#### The data
- - - - -

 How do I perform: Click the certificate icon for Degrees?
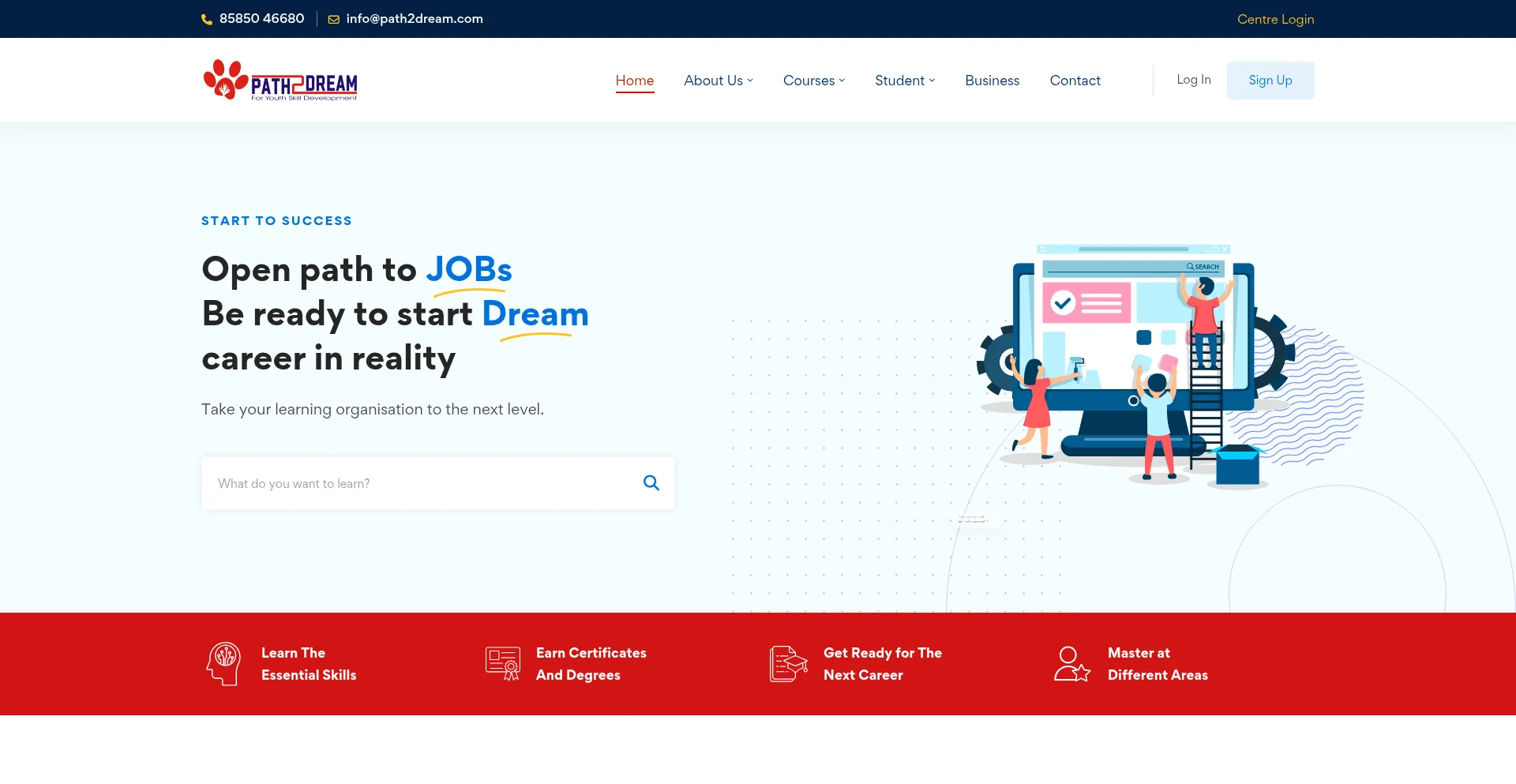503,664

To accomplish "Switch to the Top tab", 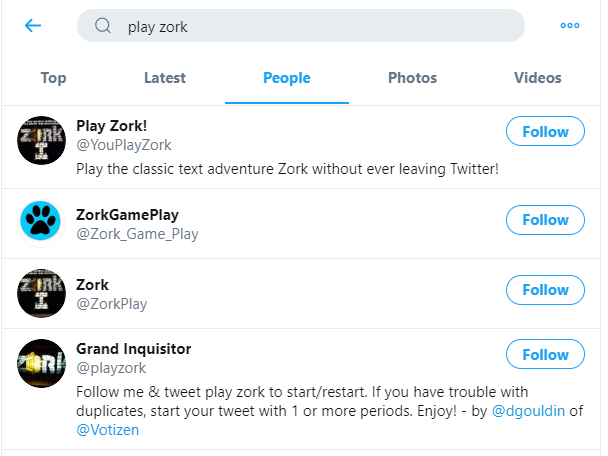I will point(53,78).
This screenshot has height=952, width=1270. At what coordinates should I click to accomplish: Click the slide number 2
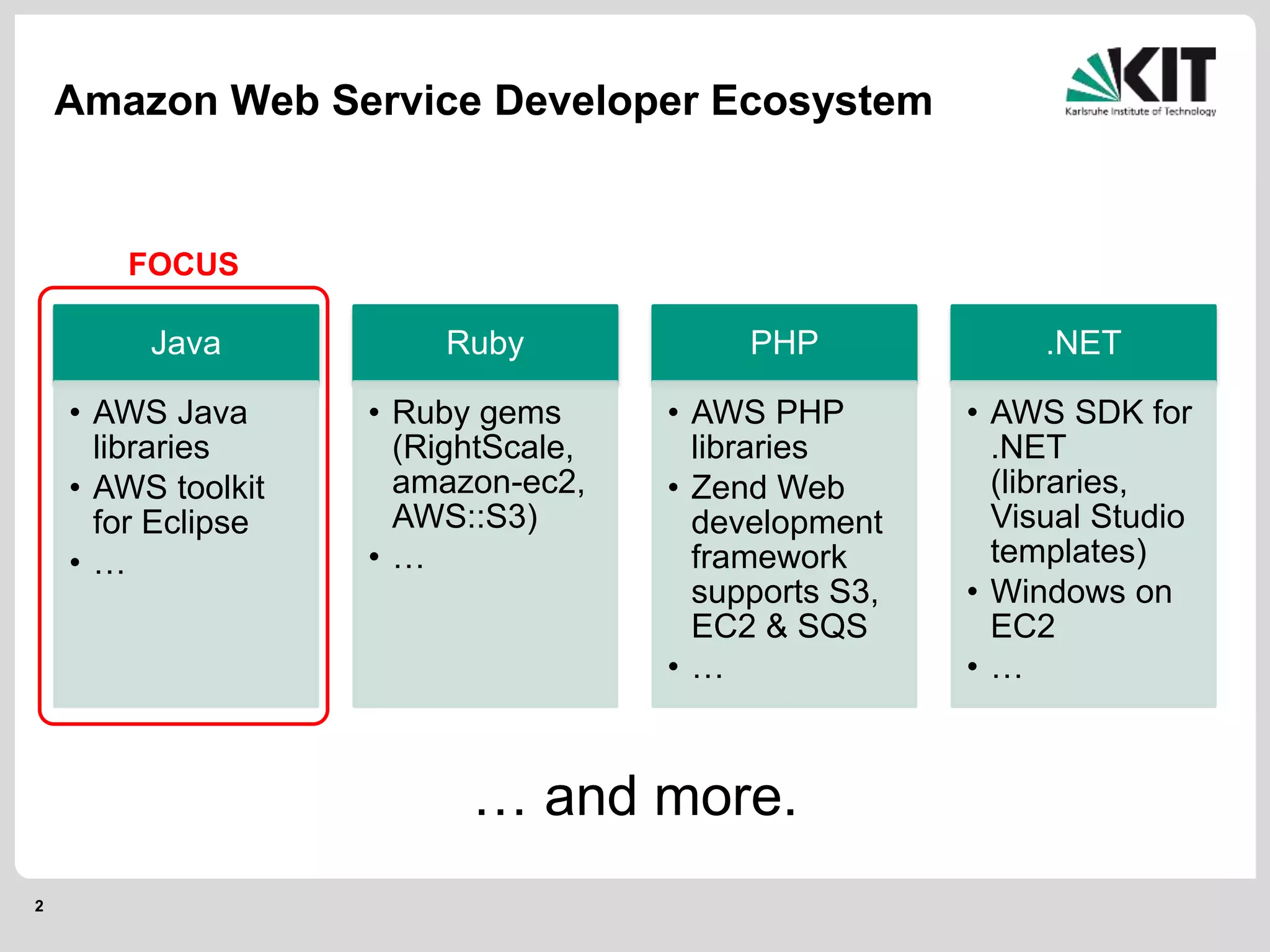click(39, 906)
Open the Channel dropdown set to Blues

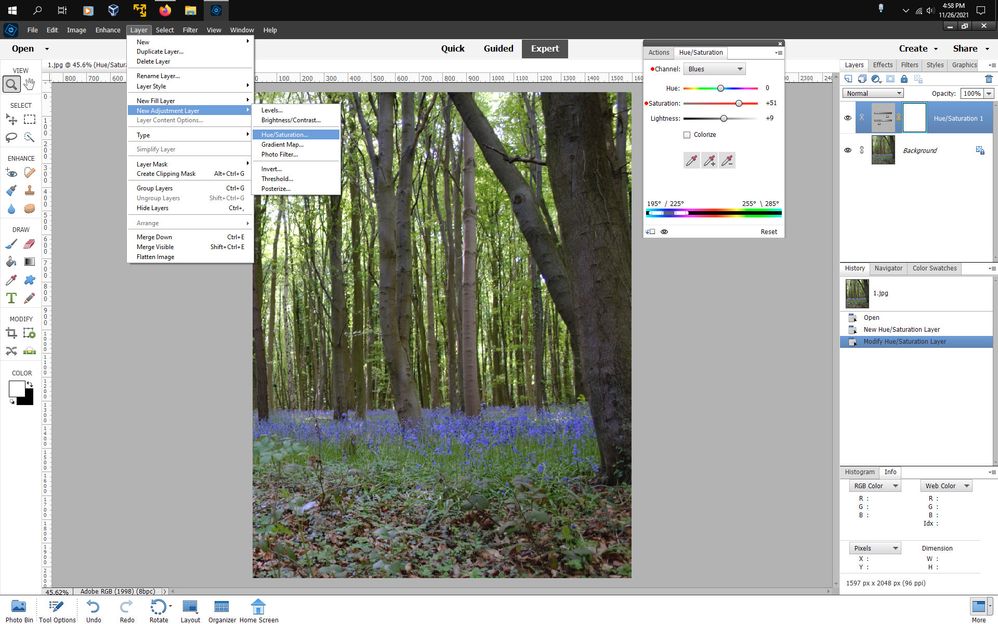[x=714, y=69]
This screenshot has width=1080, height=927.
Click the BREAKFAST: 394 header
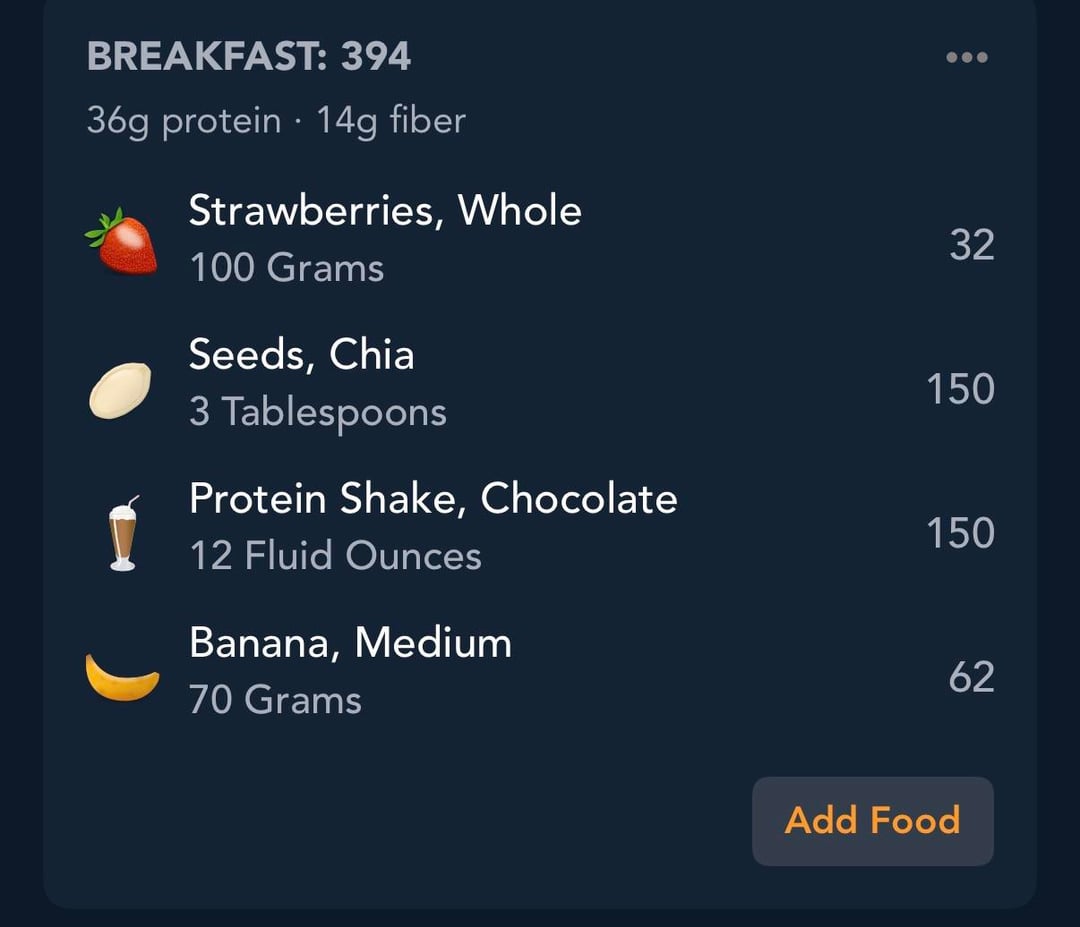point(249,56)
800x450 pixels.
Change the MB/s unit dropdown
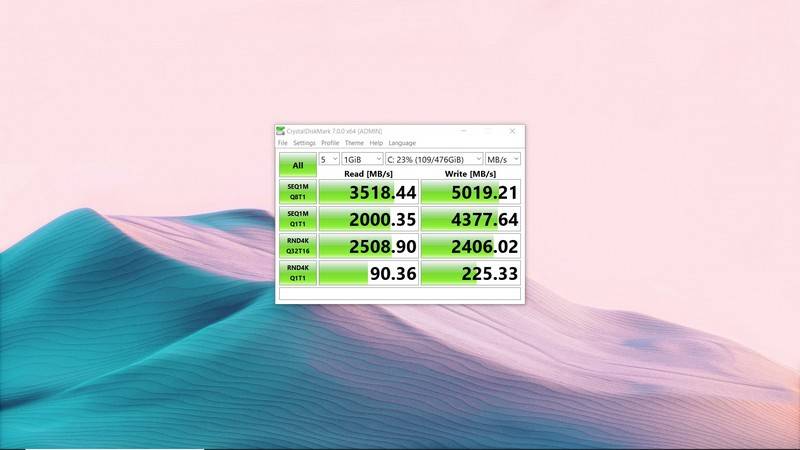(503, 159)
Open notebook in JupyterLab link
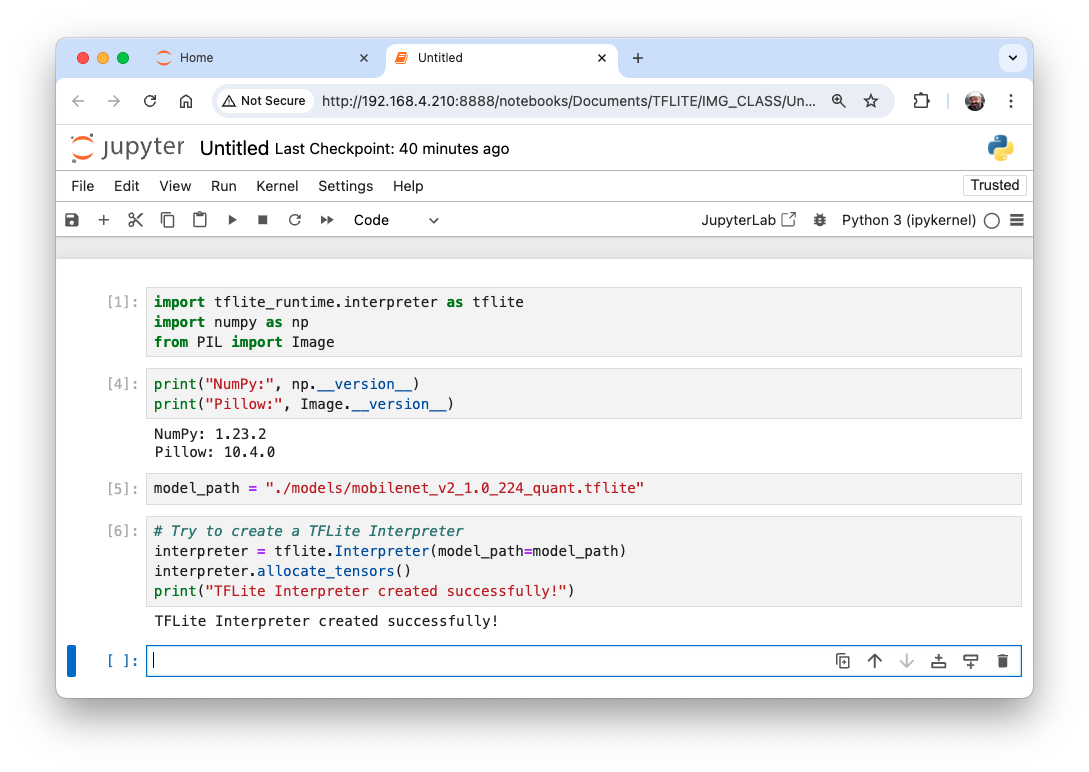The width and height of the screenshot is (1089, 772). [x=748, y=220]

- - - - -

#### What to produce
Arrange the part of the records that opens with the line containing "800x450 pixels." and continues through the end of the records as a Markdown table with the columns Row and Line. Number each line, skip blank lines, and leave the pictures out.

#### Complete answer
| Row | Line |
|---|---|
| 1 | 800x450 pixels. |
| 2 | Change the MB/s unit dropdown |
| 3 | (503, 159) |
| 4 | Open notebook in JupyterLab link |
| 5 | The width and height of the screenshot is (1089, 772). [x=748, y=220] |